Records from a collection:
----
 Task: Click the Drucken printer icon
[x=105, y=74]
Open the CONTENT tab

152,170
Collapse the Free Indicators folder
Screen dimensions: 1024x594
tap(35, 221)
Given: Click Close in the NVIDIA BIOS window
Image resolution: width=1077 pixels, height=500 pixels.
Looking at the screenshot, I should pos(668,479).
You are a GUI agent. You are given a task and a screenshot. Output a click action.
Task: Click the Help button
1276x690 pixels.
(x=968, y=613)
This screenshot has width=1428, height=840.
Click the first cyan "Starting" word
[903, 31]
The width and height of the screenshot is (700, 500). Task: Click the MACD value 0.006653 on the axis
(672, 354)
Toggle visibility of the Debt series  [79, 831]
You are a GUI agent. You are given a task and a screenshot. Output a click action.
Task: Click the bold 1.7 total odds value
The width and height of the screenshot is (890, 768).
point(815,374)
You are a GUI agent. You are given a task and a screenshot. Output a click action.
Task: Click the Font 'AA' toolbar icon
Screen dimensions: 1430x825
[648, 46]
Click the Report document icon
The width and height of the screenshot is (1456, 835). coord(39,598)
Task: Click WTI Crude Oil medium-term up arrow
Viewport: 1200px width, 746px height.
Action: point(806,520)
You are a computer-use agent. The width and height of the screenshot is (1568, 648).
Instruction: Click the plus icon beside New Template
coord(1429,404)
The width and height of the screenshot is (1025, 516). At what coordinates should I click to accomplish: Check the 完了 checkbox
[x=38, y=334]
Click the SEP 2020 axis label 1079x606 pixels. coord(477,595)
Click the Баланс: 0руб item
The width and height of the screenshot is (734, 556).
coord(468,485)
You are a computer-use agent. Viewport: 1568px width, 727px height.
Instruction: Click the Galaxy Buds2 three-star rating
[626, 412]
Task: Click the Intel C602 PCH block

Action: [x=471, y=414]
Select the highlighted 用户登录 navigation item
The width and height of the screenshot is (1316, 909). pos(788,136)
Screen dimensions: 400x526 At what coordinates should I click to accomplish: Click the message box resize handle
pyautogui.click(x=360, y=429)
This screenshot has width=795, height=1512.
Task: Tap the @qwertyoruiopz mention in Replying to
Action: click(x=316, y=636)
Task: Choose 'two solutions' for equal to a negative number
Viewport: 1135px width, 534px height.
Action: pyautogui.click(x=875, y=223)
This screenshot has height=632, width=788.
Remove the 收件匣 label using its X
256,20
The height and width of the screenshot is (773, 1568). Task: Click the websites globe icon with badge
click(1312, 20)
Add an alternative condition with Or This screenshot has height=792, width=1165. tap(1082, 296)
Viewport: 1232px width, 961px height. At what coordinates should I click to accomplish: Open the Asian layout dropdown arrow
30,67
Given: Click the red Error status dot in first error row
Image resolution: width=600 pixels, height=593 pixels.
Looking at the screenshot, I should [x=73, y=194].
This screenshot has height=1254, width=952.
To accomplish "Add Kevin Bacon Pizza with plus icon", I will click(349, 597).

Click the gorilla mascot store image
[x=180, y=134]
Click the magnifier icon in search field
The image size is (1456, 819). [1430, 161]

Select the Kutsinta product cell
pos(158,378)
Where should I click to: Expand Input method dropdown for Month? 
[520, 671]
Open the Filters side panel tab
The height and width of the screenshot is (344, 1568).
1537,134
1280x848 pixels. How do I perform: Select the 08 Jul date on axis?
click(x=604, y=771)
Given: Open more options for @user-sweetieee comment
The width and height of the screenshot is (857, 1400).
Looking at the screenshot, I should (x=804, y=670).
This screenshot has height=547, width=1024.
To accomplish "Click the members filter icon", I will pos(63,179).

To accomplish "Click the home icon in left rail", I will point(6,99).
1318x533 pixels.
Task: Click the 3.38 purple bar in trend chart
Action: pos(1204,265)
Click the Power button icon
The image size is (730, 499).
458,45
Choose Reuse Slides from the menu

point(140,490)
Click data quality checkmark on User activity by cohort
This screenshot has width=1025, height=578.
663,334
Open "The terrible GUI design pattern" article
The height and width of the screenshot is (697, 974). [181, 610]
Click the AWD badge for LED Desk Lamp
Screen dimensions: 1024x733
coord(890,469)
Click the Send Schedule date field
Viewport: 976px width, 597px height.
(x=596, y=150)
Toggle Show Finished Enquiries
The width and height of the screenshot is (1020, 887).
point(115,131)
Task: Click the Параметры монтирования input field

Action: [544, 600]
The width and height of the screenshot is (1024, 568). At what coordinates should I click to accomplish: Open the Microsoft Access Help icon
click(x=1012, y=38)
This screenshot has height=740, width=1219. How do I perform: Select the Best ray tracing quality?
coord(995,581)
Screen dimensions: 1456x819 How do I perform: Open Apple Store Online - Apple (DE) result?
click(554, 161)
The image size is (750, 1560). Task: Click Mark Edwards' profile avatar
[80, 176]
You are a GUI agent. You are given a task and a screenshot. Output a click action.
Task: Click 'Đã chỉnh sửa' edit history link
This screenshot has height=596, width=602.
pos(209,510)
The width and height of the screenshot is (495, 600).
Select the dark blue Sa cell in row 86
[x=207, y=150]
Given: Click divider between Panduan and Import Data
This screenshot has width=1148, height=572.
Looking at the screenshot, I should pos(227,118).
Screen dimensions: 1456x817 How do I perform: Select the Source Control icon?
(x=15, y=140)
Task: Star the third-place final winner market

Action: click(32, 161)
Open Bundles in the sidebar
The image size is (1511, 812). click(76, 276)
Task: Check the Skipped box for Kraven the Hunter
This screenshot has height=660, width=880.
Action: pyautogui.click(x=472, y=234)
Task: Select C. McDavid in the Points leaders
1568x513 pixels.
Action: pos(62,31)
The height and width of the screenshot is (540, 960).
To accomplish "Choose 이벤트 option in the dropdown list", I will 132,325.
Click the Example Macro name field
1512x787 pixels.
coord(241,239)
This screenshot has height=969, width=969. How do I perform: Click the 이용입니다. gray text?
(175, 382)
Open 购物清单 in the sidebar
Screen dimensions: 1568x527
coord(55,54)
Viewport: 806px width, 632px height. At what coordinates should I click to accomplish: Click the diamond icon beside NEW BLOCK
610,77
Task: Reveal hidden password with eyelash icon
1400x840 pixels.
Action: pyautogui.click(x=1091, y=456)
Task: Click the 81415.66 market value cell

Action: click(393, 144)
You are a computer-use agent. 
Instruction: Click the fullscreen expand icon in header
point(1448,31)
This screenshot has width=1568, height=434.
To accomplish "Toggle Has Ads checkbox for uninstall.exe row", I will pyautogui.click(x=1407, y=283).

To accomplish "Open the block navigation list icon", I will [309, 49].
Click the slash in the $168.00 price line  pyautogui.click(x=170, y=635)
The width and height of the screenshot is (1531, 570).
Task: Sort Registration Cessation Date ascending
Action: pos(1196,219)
----
> YOUR GOAL:
Arrange the lines above, starting with the line that contains "The height and width of the screenshot is (773, 1568)." and going on through the line that contains "[x=180, y=134]", as a Markdown table with the columns No. and Line. Number each line and leave out any blank lines.

> OUTPUT OF THE TASK:
| No. | Line |
|---|---|
| 1 | The height and width of the screenshot is (773, 1568). Task: Click the websites globe icon with badge |
| 2 | click(1312, 20) |
| 3 | Add an alternative condition with Or This screenshot has height=792, width=1165. tap(1082, 296) |
| 4 | Viewport: 1232px width, 961px height. At what coordinates should I click to accomplish: Open the Asian layout dropdown arrow |
| 5 | 30,67 |
| 6 | Given: Click the red Error status dot in first error row |
| 7 | Image resolution: width=600 pixels, height=593 pixels. |
| 8 | Looking at the screenshot, I should [x=73, y=194]. |
| 9 | This screenshot has height=1254, width=952. |
| 10 | To accomplish "Add Kevin Bacon Pizza with plus icon", I will click(349, 597). |
| 11 | Click the gorilla mascot store image |
| 12 | [x=180, y=134] |